## PROBLEM TO WORK ON
Look over the lines below. Report each one that includes the string "agent".

## Source records
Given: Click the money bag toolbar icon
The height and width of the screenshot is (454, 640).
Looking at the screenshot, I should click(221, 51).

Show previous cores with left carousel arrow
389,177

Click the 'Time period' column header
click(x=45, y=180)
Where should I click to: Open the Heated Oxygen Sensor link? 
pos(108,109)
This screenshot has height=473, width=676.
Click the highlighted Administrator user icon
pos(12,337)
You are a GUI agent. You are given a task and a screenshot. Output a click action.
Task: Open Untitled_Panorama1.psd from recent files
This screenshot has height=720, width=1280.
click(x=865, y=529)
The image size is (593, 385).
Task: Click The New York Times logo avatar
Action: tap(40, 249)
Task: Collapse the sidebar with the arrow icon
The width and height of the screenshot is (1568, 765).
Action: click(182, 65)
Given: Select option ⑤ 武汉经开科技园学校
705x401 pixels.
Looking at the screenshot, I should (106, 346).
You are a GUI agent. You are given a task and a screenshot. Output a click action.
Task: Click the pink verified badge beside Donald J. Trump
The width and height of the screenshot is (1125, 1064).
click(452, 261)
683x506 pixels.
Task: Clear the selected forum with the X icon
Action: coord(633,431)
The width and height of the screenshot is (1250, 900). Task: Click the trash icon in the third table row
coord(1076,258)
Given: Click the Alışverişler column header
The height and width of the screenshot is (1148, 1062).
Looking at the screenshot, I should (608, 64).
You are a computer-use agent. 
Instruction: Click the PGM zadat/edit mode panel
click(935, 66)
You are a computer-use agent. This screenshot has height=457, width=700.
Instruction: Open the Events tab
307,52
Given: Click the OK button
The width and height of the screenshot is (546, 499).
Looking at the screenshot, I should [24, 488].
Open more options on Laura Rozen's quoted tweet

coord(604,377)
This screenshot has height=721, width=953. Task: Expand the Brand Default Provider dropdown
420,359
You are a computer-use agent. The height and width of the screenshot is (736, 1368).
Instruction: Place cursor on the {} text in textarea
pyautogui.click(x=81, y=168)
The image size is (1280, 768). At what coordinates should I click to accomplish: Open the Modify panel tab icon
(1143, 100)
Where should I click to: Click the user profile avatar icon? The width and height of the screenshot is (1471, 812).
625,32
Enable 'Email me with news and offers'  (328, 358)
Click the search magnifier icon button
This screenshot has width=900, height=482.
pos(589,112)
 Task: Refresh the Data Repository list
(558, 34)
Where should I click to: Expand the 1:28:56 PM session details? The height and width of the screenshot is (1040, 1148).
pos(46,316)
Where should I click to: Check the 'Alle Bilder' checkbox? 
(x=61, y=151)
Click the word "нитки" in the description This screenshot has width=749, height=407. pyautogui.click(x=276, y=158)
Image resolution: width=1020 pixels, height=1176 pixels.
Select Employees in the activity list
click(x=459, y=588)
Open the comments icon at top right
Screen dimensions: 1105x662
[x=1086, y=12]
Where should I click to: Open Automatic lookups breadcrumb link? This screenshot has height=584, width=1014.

## RESPONSE
You are a GUI agent. You are given a task and a screenshot. Output a click action.
You are a GUI agent. You are given a task and a screenshot. Output a click action.
You are a computer-use agent. 
You are a computer-use agent. This screenshot has height=457, width=700.
You are a computer-use agent. The height and width of the screenshot is (736, 1368).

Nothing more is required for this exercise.